Multiprocessing/for loop is skipping elements randomly
Python doesn't handle Thread/Multiprocessing well with heavy files, I would recommend DASK here. DASK uses clustering which works like multiprocessing which takes lesser time, and then you can use multiprocessing, in addition, to run it faster.
def pickling_joined(p):
df = dd.read_csv(f'C:\\Users\\Ghosh\\Downloads\\dataset\\data_joined\\{p}.csv')
df['LTP'] = (df['Bid'] + df['Ask']) / 2
print(f'\n=====>> Converting Date format for {p} ....')
df['Date'] = dd.to_datetime(df.Date)
print(f'\n=====>> Date format converted for {p} ....')
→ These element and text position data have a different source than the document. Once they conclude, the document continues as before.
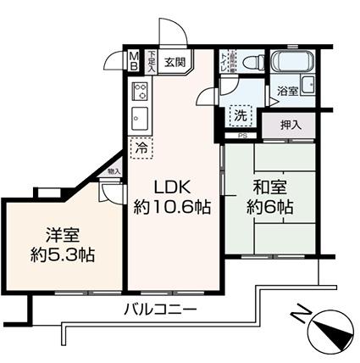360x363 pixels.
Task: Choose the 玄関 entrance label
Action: coord(175,61)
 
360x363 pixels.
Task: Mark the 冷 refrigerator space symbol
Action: coord(139,147)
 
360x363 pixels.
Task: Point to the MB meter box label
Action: coord(135,61)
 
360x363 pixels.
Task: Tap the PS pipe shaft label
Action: coord(242,135)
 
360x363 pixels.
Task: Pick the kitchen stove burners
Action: coord(140,91)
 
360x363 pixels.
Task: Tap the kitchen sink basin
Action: coord(139,116)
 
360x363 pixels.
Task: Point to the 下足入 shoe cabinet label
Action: coord(151,60)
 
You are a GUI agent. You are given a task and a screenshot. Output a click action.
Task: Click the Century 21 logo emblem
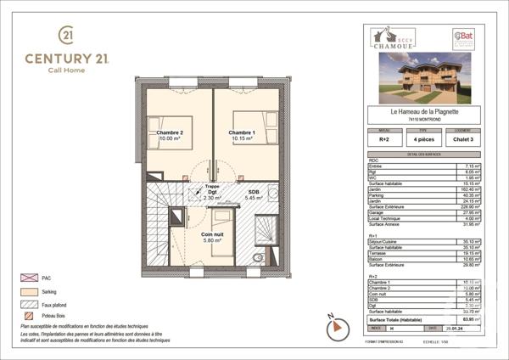click(x=65, y=35)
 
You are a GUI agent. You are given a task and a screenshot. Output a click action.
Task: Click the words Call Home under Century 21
click(x=65, y=70)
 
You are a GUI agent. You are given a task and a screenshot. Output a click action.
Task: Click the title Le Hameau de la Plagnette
click(x=423, y=110)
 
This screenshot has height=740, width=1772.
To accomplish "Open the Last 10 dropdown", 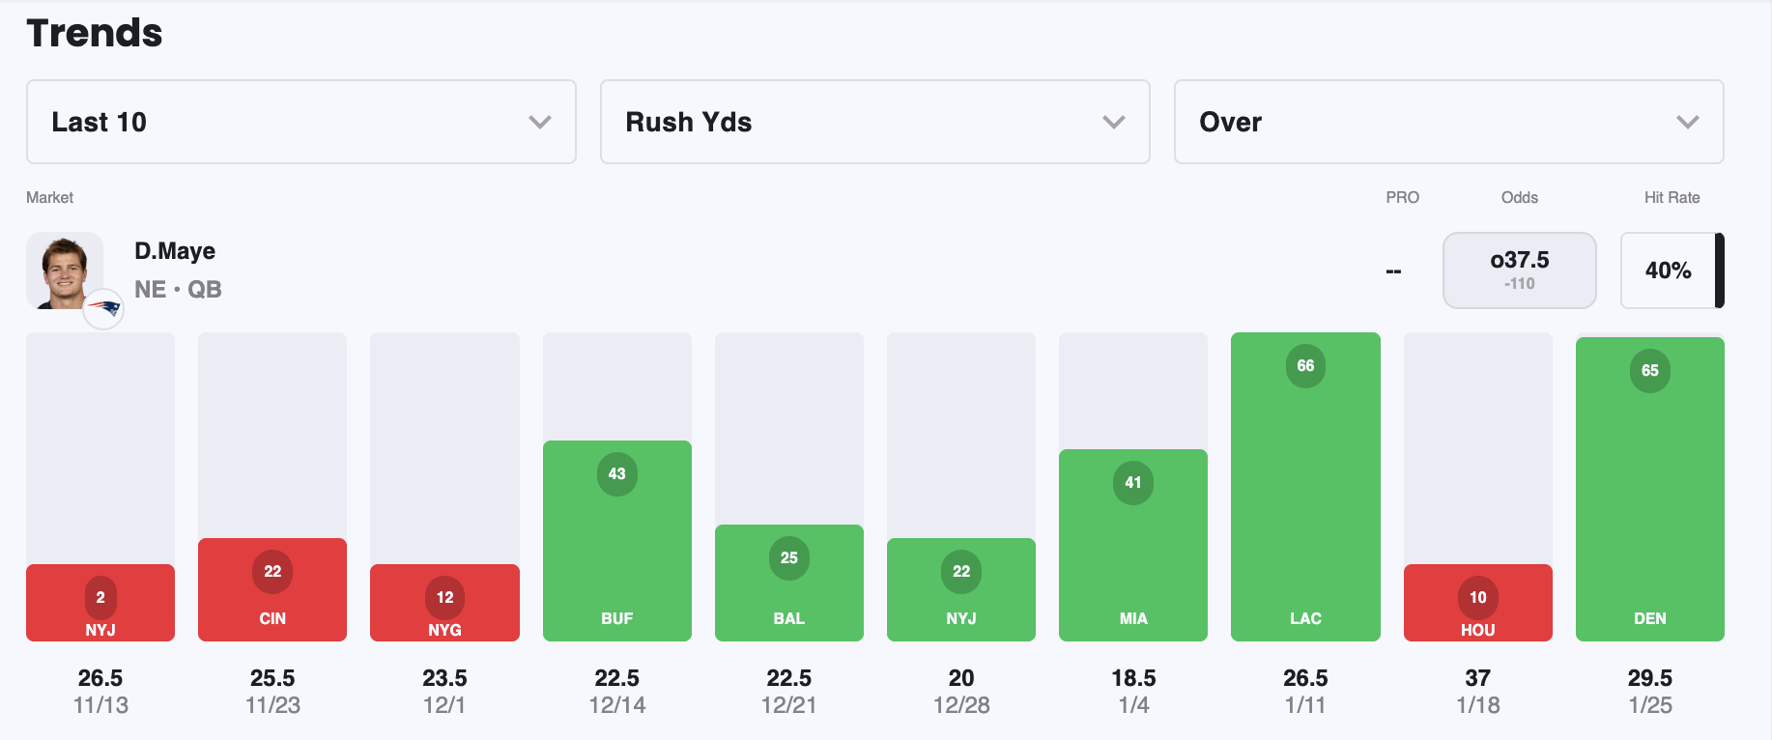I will coord(300,122).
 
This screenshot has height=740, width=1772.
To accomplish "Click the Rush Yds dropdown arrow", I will coord(1113,122).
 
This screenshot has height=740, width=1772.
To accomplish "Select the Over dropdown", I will coord(1447,122).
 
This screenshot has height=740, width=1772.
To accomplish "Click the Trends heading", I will coord(95,33).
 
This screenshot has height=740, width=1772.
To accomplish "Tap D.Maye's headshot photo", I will coord(64,270).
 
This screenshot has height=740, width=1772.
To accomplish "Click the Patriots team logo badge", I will coord(103,309).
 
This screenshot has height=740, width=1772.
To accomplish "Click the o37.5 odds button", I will coord(1519,270).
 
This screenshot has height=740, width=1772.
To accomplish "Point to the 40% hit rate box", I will coord(1668,270).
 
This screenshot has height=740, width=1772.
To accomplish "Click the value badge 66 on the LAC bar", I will coord(1305,366).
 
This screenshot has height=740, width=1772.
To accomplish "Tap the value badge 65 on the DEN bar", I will coord(1649,371).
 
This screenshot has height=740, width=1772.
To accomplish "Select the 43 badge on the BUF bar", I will coord(616,474).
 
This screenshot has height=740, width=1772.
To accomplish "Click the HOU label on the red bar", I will coord(1477,630).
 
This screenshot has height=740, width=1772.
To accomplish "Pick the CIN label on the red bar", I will coord(272,618).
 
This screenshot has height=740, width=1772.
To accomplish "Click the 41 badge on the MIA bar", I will coord(1132,483).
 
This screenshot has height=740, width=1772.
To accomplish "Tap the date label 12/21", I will coord(788,705).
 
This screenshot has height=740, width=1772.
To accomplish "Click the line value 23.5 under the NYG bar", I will coord(444,678).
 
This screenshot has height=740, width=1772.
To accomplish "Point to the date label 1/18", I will coord(1477,705).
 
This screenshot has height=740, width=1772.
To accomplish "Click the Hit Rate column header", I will coord(1672,197).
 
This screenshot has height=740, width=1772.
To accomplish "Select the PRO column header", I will coord(1402,197).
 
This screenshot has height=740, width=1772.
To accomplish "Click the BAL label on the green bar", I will coord(788,618).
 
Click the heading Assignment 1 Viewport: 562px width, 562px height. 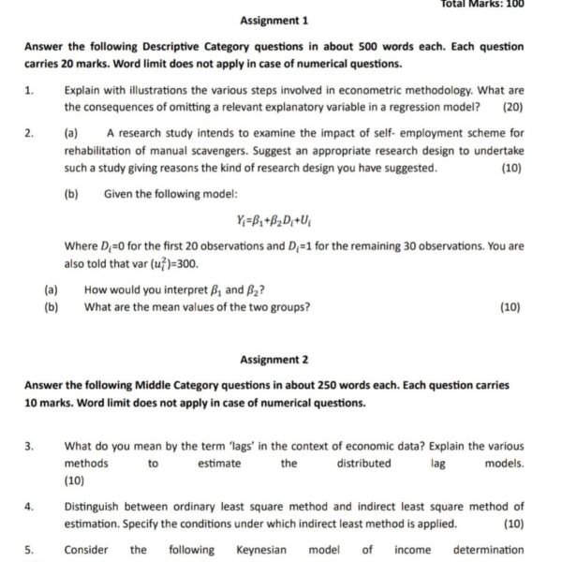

df = df.set_index('Date', sorted=True)
df = df.compute()
with open(f'C:\\Users\\Ghosh\\Downloads\\dataset\\data_pickled\\{p}.pkl', 'wb') as pickle_file:
pickle.dump(df, pickle_file)
print(f'\n=O=O=O=O=O>> Pickling done for {p} !!!')
if __name__ == '__main__':
with concurrent.futures.ProcessPoolExecutor() as executor:
executor.map(pickling_joined, pairs)
finish = time.perf_counter()
print(f'\nFinished in {finish - start} seconds')
Java will be a better choice for such action, python will always skip steps if large DF.